Denise Bonfim, relatora do processo, concluiu que não havia razões para revogar a suspensão da lei

Por Ricardo Amaral, ContilNet 01/07/2026 às 07:58
A legislação é questionada em uma Ação Direta de Inconstitucionalidade | Foto: Reprodução

O Tribunal de Justiça do Acre (TJAC) decidiu manter suspensa a Lei Municipal nº 750/2023, que autorizou o reajuste dos salários do prefeito, vice-prefeito e secretários municipais de Sena Madureira. No entanto, a Corte alterou os efeitos da decisão para que a suspensão passe a valer apenas a partir da concessão da medida cautelar, sem atingir os valores pagos anteriormente.

A mudança foi definida durante o julgamento de embargos de declaração apresentados pelo Município de Sena Madureira. A administração municipal contestava a decisão anterior, que havia determinado a suspensão da lei com efeitos retroativos, cenário que poderia resultar na cobrança de devolução dos reajustes recebidos desde a entrada em vigor da norma.

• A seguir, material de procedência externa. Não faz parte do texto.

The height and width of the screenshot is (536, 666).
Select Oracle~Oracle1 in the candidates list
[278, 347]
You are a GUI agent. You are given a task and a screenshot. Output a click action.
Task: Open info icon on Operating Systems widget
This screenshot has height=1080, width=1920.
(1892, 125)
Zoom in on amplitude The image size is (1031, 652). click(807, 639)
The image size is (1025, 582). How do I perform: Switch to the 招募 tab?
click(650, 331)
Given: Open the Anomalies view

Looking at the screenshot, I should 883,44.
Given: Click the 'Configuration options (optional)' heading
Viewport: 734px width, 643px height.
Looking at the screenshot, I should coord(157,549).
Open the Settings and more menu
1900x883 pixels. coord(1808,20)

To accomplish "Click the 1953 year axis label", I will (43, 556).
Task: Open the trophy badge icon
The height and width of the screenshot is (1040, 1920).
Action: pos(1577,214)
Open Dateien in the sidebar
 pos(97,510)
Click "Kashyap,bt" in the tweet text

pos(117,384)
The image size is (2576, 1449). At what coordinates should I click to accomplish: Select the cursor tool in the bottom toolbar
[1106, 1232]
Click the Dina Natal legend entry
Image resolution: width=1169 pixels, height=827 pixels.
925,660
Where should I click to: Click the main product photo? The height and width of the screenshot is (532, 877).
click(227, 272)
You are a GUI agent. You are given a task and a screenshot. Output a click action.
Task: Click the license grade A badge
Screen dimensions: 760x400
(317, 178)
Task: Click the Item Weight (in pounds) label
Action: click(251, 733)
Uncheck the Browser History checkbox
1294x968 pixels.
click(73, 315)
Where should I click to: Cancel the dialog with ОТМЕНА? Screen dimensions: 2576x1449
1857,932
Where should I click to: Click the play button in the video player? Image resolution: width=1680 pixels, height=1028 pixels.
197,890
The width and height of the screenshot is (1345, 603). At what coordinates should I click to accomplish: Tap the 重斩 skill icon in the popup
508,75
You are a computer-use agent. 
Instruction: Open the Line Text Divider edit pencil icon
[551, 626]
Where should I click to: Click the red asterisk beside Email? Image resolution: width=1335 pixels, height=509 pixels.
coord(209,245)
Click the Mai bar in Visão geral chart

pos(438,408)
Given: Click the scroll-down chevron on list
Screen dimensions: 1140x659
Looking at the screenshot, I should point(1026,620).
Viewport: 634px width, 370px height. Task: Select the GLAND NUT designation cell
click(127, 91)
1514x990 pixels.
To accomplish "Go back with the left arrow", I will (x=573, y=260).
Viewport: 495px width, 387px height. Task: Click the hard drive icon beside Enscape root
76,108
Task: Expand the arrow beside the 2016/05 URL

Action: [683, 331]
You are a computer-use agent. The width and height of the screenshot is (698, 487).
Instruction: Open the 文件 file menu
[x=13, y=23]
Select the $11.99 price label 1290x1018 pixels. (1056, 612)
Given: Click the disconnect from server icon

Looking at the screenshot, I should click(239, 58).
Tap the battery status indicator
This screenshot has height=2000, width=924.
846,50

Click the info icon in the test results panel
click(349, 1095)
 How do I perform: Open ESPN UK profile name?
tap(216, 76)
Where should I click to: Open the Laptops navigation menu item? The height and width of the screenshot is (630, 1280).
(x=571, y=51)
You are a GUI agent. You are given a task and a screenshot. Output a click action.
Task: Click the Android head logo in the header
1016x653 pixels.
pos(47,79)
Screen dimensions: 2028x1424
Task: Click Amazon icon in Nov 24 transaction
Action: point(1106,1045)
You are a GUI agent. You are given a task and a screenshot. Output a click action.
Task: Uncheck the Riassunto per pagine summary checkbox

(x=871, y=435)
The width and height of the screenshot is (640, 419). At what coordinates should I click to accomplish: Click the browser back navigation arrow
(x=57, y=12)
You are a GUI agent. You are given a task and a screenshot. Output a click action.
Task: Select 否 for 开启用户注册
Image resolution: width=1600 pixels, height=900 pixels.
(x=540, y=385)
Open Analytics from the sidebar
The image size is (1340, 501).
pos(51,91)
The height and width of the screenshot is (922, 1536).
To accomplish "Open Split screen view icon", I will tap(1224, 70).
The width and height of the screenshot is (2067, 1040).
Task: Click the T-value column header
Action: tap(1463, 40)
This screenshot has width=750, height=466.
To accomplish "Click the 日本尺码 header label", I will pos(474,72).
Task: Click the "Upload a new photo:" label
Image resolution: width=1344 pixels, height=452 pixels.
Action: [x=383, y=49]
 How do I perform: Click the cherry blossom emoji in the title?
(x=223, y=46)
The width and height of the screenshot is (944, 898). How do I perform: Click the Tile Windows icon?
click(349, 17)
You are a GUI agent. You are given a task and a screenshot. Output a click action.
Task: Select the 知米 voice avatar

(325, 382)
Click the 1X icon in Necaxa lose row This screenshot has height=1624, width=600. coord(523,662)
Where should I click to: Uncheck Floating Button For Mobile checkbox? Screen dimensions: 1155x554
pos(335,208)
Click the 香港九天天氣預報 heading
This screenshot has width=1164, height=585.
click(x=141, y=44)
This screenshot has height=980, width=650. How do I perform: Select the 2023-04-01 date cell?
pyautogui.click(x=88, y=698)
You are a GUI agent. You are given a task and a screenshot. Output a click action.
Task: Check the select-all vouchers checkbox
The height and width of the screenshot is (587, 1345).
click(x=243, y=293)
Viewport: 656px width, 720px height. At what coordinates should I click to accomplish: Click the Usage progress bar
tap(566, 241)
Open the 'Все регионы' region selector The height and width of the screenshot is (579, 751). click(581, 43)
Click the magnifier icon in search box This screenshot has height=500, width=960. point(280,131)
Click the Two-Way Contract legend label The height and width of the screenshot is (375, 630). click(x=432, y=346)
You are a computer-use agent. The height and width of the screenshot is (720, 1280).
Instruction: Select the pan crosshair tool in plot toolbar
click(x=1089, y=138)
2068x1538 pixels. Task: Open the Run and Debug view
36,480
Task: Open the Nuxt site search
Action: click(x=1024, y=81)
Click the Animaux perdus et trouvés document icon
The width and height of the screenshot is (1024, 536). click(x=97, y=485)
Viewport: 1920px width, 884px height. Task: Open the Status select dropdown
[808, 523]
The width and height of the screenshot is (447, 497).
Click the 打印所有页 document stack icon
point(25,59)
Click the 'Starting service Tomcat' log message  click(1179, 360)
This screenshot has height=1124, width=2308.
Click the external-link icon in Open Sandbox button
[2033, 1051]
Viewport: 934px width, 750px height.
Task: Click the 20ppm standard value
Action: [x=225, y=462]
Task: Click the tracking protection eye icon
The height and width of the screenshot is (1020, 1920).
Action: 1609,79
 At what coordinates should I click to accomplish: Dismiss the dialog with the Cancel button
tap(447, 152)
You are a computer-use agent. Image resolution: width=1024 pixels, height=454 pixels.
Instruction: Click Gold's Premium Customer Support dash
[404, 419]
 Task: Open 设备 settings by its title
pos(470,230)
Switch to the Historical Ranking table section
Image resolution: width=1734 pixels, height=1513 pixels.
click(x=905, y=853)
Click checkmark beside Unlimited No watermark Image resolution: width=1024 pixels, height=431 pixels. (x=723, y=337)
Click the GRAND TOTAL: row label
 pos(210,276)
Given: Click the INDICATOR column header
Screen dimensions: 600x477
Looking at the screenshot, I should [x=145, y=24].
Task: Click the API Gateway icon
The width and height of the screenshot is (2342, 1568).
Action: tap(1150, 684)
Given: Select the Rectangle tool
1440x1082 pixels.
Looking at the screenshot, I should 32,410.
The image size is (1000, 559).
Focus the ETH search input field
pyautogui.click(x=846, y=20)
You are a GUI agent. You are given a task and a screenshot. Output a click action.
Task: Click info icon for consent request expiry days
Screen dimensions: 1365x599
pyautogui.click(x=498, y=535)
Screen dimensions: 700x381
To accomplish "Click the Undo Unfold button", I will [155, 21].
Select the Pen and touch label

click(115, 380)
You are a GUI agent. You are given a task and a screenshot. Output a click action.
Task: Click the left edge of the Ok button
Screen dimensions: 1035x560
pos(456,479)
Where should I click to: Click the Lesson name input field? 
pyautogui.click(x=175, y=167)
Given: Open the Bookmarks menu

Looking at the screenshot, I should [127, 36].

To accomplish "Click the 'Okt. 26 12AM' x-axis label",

A legislação é questionada em uma Ação Direta de Inconstitucionalidade (ADI) ajuizada pelo Ministério Público do Estado do Acre. O órgão argumenta que o aumento dos subsídios ocorreu durante a mesma legislatura em que os agentes públicos foram eleitos, o que, segundo a ação, contraria dispositivos constitucionais relacionados à moralidade administrativa e à regra da anterioridade.

Ao analisar o recurso, a desembargadora Denise Bonfim, relatora do processo, concluiu que não havia razões para revogar a suspensão da lei. Contudo, acolheu parcialmente os argumentos do município quanto aos efeitos da decisão, entendendo que a retroatividade poderia provocar insegurança jurídica e impactos financeiros, já que os pagamentos foram realizados com base em uma norma vigente e possuem natureza alimentar.

Com o novo entendimento, a lei continua sem eficácia, mas os valores pagos antes da decisão judicial permanecem preservados até nova deliberação. O julgamento definitivo da ADI ainda será realizado pelo Tribunal de Justiça do Acre, que decidirá se a legislação é ou não compatível com a Constituição.